42. The kit according to claim 41, further comprising an oligonucleotide for extending the tagged oligonucleotide.

43. The kit according to claim 41, wherein the at least one tagged oligonucleotide has a sequence corresponding to SEQ ID NO:1, the primers for carrying out the amplification of the tagged oligonucleotide are two and have respectively sequence SEQ ID NO:2 and SEQ ID NO:3.

44. The kit according to claim 41, further comprising one or more first library primer/s and one or more second library primer/s.

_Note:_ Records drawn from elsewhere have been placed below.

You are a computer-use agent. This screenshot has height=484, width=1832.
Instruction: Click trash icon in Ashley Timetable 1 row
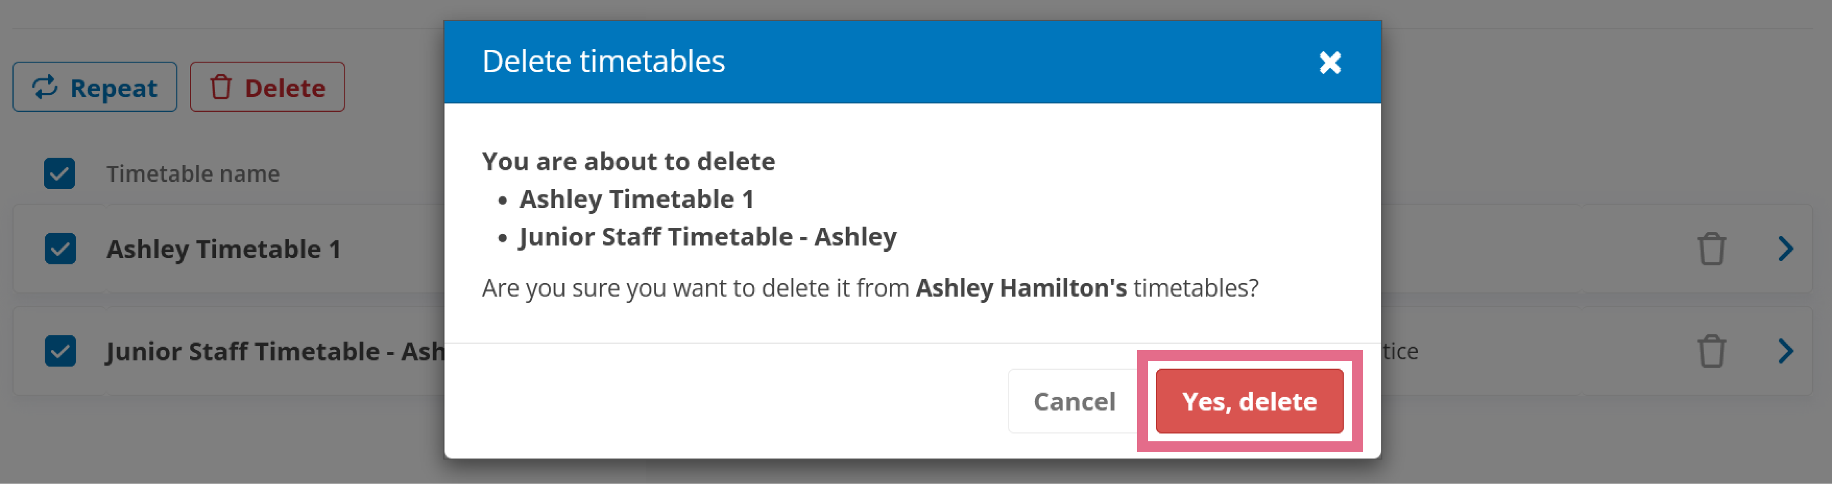point(1712,248)
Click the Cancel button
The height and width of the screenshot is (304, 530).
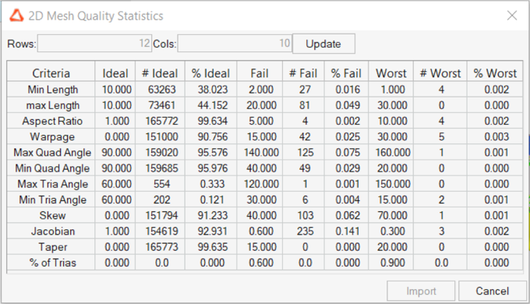pyautogui.click(x=492, y=291)
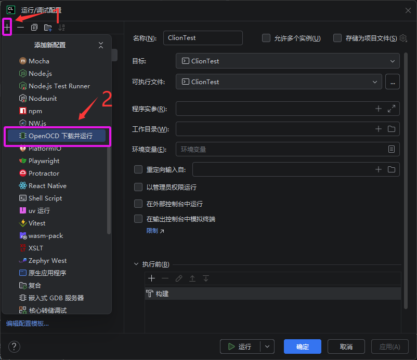417x360 pixels.
Task: Select OpenOCD 下载并运行 from the list
Action: tap(57, 136)
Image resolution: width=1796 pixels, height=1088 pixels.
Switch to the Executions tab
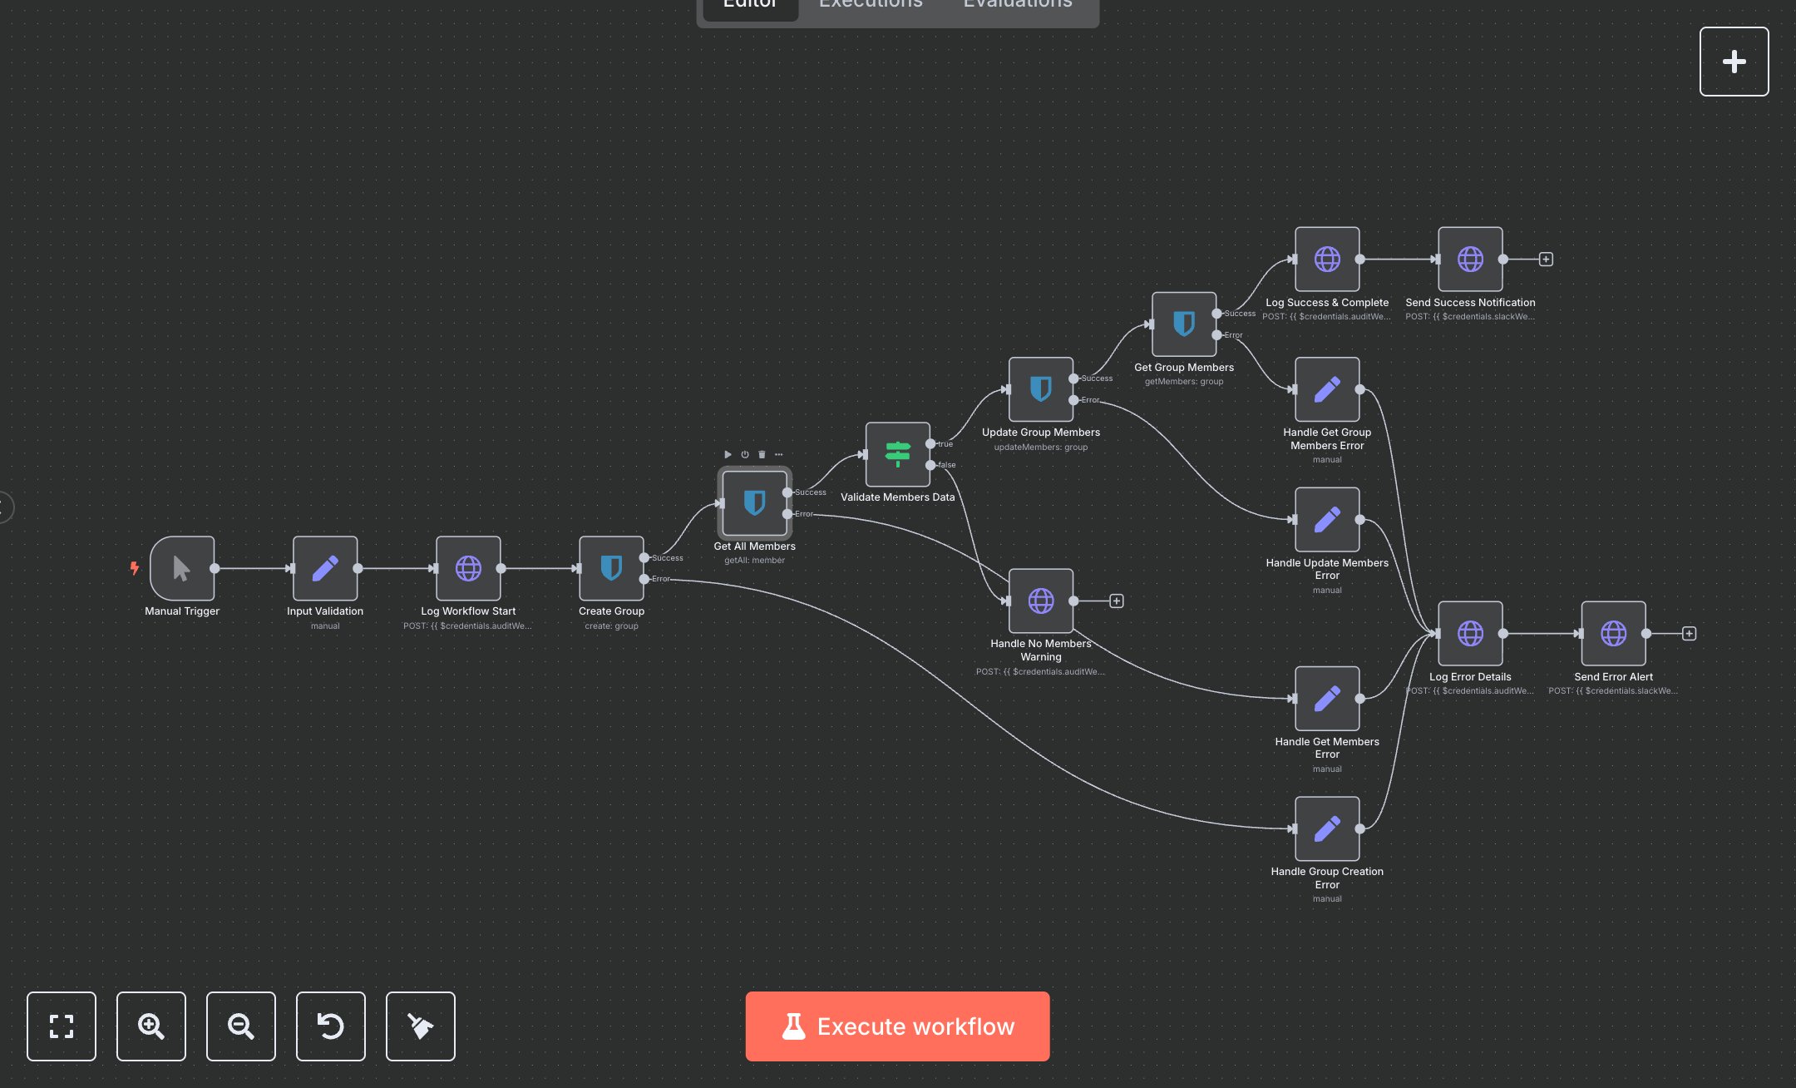[x=871, y=5]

45. The kit according to claim 44, wherein said first library primer/s has/have a sequence selected from the group consisting of SEQ ID NO:8 to SEQ ID NO:15 and said second library primer/s has/have a sequence selected from the group consisting of SEQ ID NO:16 to SEQ ID NO:27.

46. The kit according to claim 41, wherein the at least one tagged oligonucleotide has a sequence corresponding to SEQ ID NO:28, and the primer for carrying out the amplification of the tagged oligonucleotide is one and has a sequence corresponding to SEQ ID NO:29.

47. The kit according to claim 46, further comprising one or more first library primer/s and one or more second library primer/s.

48. The kit according to claim 47, wherein said first library primer/s has/have a sequence selected from the group consisting of SEQ ID NO:30 to SEQ ID NO:37 and said second library primer/s has/have a sequence selected from the group consisting of SEQ ID NO:38 to SEQ ID NO:49.